§ **Your goal**: Your answer should be the full data, transcribed exactly, with no pictures in it.

§ **Extracted material**:
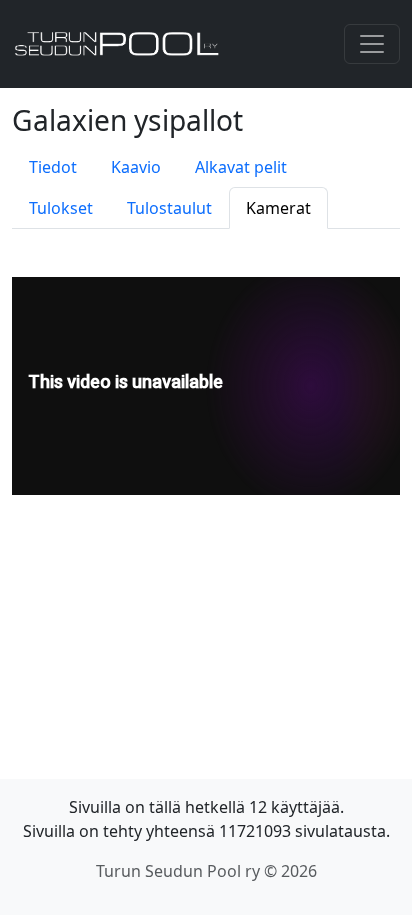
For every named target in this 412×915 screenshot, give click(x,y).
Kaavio (136, 167)
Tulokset (61, 208)
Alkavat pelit (241, 167)
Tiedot (53, 167)
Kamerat (278, 208)
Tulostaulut (169, 208)
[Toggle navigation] (372, 44)
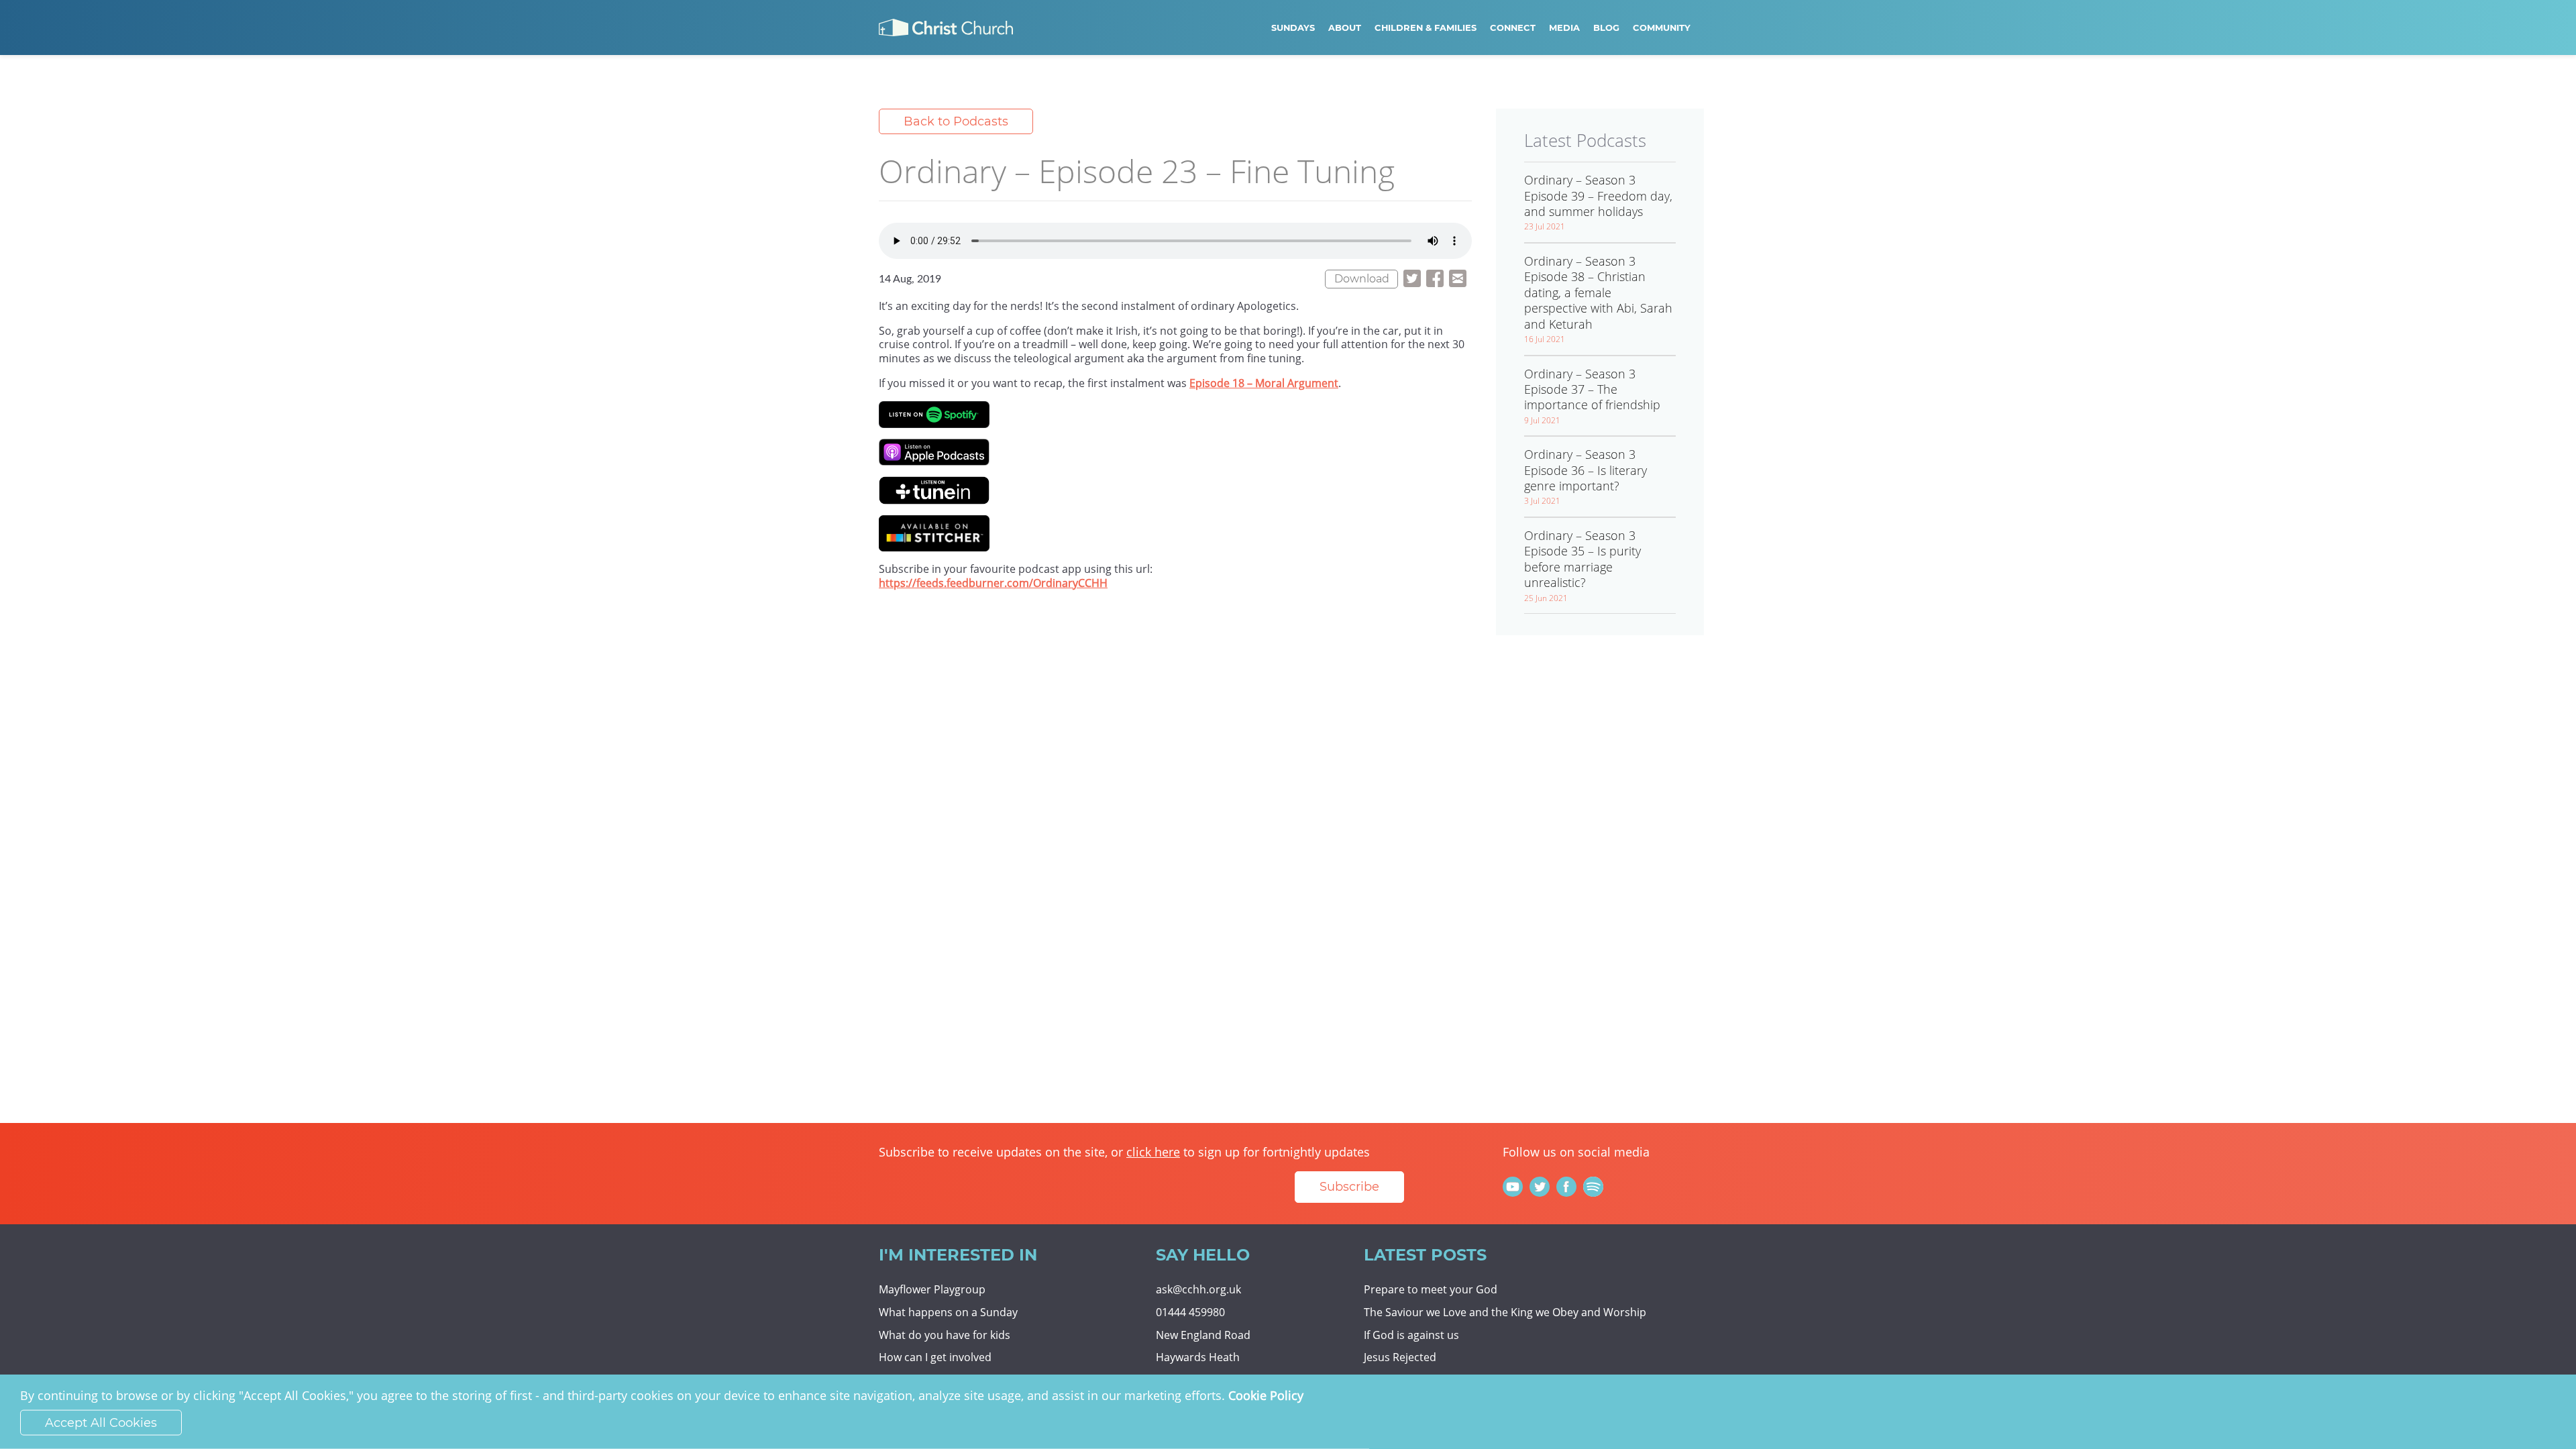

§ **Answer box**:
For every named target in this 412×915 screenshot, give click(x,y).
Kaavio (136, 167)
Tulokset (61, 208)
Alkavat pelit (241, 167)
Tiedot (53, 167)
Kamerat (278, 208)
Tulostaulut (169, 208)
[Toggle navigation] (372, 44)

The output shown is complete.